(Registros de un conjunto de datos)
▽
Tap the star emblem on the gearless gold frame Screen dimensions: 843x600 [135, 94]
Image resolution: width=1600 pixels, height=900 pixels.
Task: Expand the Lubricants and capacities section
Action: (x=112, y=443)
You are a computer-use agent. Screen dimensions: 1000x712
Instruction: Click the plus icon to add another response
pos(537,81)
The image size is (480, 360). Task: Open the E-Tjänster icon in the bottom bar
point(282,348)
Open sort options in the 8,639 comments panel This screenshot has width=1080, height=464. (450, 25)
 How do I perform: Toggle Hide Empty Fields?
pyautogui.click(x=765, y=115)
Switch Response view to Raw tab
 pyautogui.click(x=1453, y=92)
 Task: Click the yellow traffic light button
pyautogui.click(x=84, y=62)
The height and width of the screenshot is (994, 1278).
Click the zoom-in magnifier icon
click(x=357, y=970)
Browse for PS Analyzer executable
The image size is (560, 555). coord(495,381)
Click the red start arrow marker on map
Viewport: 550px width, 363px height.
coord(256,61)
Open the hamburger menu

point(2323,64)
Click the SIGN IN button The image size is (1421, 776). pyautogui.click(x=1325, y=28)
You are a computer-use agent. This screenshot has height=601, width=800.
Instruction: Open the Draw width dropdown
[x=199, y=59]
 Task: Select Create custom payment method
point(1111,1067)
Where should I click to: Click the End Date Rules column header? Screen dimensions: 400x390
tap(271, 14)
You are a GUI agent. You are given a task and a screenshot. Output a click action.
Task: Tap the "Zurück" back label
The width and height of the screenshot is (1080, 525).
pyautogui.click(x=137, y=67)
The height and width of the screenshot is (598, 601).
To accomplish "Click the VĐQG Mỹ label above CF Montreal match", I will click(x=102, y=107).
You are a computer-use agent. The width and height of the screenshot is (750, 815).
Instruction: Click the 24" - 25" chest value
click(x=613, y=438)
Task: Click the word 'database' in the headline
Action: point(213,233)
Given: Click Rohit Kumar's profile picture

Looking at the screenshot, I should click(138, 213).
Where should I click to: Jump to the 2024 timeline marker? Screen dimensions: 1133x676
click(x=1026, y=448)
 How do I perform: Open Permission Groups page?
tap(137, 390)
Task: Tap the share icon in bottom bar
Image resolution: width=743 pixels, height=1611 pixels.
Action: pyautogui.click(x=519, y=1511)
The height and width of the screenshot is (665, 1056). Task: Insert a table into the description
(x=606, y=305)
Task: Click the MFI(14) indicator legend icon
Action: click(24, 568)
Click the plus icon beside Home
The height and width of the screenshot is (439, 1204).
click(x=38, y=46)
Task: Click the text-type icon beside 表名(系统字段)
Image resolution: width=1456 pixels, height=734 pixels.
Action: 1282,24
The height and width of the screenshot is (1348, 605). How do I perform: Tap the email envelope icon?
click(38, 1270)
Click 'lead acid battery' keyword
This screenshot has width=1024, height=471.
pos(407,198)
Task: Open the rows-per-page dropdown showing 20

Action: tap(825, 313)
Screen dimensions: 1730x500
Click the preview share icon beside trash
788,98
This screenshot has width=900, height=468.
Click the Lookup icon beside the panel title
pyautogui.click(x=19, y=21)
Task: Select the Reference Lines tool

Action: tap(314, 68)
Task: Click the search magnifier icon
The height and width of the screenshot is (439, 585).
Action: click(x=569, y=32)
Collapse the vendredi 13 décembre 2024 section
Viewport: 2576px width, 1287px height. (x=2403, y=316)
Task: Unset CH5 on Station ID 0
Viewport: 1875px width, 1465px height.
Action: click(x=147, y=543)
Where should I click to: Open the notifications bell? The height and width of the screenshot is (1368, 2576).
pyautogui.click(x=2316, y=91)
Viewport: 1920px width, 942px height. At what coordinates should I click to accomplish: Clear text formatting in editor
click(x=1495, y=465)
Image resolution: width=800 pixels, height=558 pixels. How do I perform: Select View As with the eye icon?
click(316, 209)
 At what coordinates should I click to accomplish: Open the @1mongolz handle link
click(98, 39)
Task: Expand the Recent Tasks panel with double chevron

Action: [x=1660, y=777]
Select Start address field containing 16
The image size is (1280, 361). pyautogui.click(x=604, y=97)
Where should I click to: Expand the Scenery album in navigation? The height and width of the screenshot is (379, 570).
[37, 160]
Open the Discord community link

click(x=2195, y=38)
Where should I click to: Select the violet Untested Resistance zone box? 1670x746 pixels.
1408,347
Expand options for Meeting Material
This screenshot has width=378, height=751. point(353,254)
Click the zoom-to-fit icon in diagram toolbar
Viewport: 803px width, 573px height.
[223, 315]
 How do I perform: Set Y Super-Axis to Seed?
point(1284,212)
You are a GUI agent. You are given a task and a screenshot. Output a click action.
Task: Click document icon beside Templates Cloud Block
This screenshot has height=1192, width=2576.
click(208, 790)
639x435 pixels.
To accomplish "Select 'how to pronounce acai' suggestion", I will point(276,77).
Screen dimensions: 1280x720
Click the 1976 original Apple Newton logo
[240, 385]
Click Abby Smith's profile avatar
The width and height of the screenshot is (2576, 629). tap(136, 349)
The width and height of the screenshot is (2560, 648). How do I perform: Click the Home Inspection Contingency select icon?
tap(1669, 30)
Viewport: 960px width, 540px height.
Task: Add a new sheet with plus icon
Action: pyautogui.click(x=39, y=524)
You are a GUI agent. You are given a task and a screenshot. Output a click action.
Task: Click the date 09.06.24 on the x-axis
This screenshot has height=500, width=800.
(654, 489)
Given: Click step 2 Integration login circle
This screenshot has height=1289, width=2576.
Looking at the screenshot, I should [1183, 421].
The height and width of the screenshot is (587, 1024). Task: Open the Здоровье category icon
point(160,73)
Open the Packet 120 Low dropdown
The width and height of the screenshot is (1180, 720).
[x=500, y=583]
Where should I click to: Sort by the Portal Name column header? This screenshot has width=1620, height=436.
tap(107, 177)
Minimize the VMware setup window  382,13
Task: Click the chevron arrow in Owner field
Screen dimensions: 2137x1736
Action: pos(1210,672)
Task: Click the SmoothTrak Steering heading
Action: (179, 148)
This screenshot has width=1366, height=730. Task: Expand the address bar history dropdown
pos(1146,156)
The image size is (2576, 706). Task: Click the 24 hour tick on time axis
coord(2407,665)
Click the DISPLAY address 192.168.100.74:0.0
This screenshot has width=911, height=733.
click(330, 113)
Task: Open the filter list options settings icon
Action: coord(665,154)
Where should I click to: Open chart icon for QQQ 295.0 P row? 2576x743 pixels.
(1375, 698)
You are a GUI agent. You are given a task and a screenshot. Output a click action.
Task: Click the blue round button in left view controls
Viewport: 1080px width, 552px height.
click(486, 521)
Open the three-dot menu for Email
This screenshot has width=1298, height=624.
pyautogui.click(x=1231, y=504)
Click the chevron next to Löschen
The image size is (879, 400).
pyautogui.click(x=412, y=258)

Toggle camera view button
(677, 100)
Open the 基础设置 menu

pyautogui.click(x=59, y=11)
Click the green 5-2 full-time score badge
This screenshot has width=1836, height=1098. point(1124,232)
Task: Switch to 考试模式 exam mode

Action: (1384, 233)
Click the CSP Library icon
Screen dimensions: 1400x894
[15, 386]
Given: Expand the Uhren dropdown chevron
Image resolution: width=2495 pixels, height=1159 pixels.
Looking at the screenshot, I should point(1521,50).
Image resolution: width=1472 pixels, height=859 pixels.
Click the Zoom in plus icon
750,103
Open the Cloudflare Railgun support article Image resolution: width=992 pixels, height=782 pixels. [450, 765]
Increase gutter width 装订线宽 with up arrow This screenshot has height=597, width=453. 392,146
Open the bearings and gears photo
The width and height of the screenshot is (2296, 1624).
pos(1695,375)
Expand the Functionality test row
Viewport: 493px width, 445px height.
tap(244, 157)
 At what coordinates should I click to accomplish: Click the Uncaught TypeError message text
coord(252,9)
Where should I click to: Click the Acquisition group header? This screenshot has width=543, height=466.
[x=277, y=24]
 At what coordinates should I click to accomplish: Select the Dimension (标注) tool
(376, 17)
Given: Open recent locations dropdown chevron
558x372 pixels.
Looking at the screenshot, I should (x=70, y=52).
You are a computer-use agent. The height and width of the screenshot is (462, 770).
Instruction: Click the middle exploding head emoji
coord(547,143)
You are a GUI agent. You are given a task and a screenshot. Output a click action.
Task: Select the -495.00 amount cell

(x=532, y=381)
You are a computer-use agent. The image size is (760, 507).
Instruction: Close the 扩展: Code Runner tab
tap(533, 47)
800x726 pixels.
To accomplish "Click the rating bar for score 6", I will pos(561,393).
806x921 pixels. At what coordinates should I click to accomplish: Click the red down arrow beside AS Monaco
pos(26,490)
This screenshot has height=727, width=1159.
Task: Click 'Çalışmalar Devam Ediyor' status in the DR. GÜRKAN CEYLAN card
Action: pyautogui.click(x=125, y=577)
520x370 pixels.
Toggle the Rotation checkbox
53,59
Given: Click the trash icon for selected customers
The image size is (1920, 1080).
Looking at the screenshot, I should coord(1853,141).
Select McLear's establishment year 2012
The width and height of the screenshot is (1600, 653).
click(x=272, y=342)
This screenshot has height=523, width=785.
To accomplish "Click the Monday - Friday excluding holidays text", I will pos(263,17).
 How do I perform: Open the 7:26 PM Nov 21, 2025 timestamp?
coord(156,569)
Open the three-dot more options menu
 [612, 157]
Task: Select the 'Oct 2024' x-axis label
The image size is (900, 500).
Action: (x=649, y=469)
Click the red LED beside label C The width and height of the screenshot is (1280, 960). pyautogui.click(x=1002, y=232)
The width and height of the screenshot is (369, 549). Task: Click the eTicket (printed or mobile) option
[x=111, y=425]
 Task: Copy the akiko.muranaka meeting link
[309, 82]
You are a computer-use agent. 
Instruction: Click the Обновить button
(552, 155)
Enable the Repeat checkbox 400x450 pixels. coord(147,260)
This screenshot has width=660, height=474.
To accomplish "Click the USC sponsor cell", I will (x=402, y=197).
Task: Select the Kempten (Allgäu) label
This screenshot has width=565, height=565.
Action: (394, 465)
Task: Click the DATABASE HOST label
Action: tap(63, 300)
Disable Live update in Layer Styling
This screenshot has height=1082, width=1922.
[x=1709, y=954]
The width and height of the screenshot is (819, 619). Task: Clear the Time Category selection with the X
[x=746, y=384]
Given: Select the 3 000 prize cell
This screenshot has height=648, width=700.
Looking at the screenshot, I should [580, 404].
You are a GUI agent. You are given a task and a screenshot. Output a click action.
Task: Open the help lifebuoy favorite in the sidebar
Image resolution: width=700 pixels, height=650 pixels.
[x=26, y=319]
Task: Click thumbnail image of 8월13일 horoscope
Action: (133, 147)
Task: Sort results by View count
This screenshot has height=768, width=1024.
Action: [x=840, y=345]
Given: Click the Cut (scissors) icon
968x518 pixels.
△
[TAREA A REALIZAR] Indique, copiándola íntegra, cada línea de los registros en la que figure la palabra "point".

[RESPUESTA AL EJERCICIO]
point(282,348)
point(2323,64)
point(1111,1067)
Action: point(213,233)
This screenshot has width=378, height=751. point(353,254)
point(1284,212)
To accomplish "Select 'how to pronounce acai' suggestion", I will point(276,77).
point(160,73)
This screenshot has width=1836, height=1098. point(1124,232)
Looking at the screenshot, I should point(1521,50).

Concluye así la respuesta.